DinosaurDiana · 19/01/2021 09:33

Mine were at home with me until 2 and I didn’t do baby classes.

StacySoloman · 19/01/2021 09:34

8 month olds don't benefit from nursery, they go because parents are working and don't have anyone else to look after them.

AndcalloffChristmas · 19/01/2021 09:41

I wouldn’t bother tbh - she won’t get anything from it at this age, as many have said. She’ll benefit more from time with her gps I’d have thought - as will you!

AndcalloffChristmas · 19/01/2021 09:42

At 8 months nursery would really only be childcare, not development or learning of any kind.
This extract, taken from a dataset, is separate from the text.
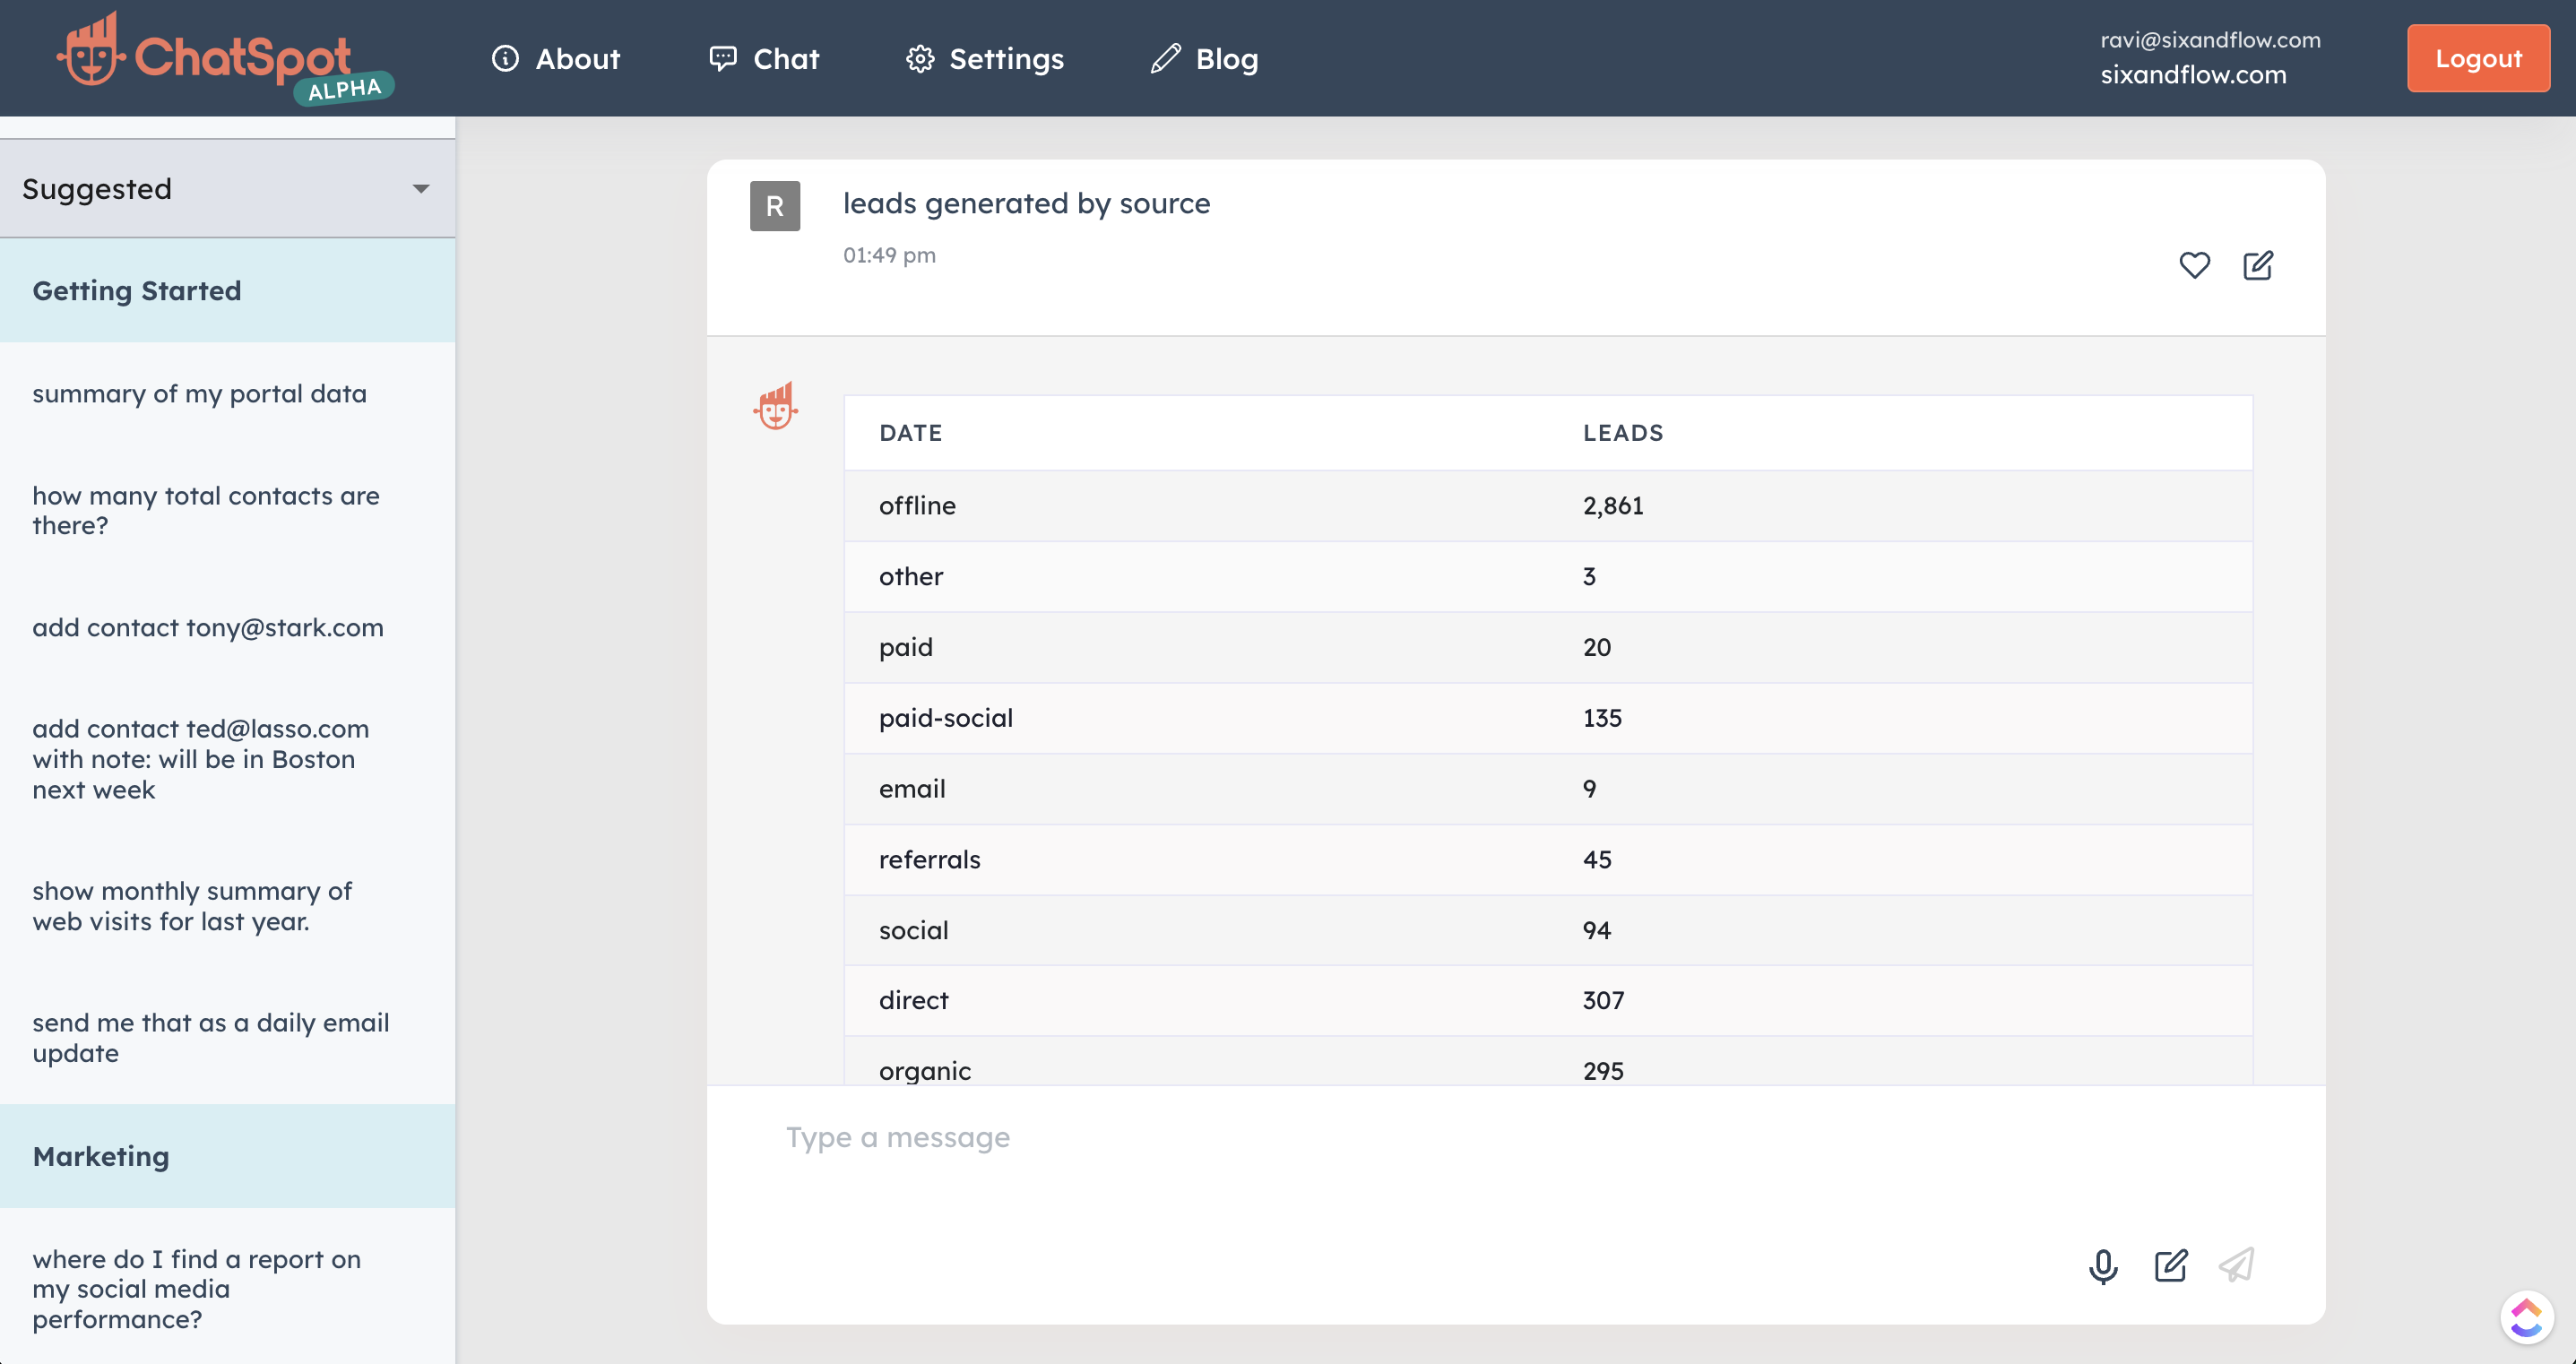Click the Logout button
This screenshot has width=2576, height=1364.
[2474, 58]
user1493413286 · 19/01/2021 09:46

I’m normally quite pro nursery but I think in your situation she would benefit more from the time spent with her grandparent. At 8 months she won’t be missing out by not going to nursery and not being able to go to groups. My baby is 10 months and his development is probably better than his sisters at this age because we’ve been home so much to play on the floor compared to being out and about. There will be plenty of time for them to mix with other babies and children as they get older.

AliasGrape · 19/01/2021 10:00

I wouldn't worry about her just being with you and immediately family, I think that's probably best for her.
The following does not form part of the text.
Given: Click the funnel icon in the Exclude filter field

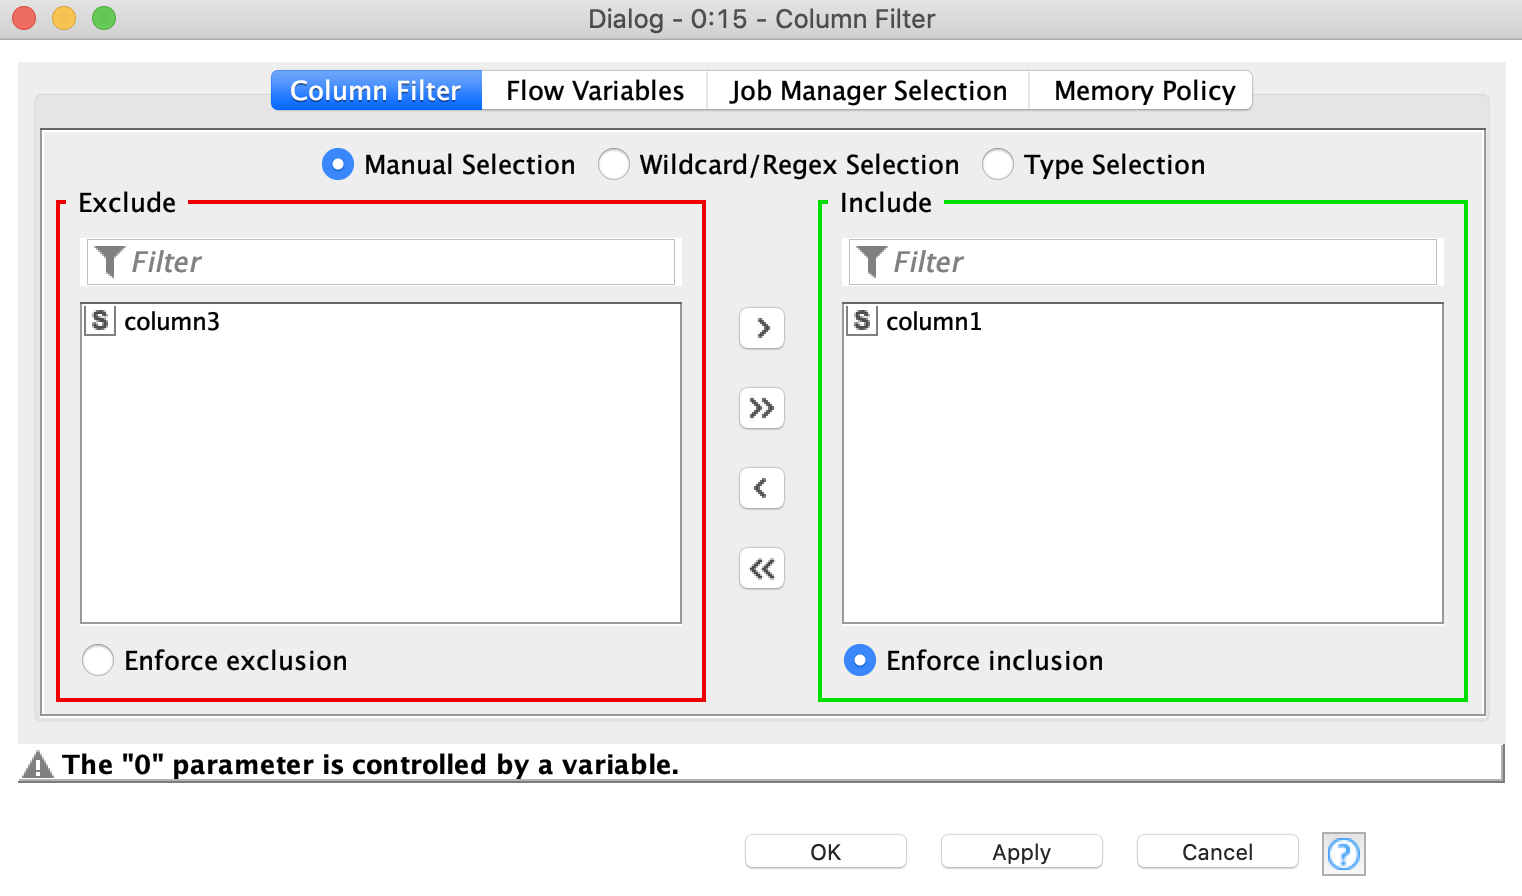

There are things you can do at home, ways of playing and interacting that support development and you're probably already doing all of them. If you want some new ideas or are just bored and want some other ideas to pass the time (which is where I am at the moment with my early 6month old!) then there are some online options. It's not the same I know but I try and do something each day just to give a bit of structure to the day - if you look on Facebook for 'beautiful new beginnings online baby classes' they do some really good things like baby massage, sing and sign and yoga amongst others. They're free. Also there's a lady on YouTube called Sophie Pickles who does lots of baby class activity things. And on Instagram there's the bbctinyhappypeople account with some ideas.

Trying some of those might help put your mind at rest that she's getting some of the same input she get from classes/nursery. I know it doesn't help with the social side but I don't think she will miss that as much as we worry about it! I don't think you need to do the classes either if you're not up for it - but I find they make me feel a bit better if nothing else!
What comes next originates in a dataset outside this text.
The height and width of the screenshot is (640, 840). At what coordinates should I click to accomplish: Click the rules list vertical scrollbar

FunkBus · 19/01/2021 10:04

Children really don't need socialising outside the family until they are three. In fact, children who spend more time with adults than peers until that age actually show better behaviour and skills. So unless you need it, I wouldn't bother.

Lazypuppy · 19/01/2021 10:07

I would send her, but 1 day a week is likely to be very hard to adapt to, its too long between each session so you may find settling in takes a lot longer. Could you do 2 half days instead of 1 whole day instead?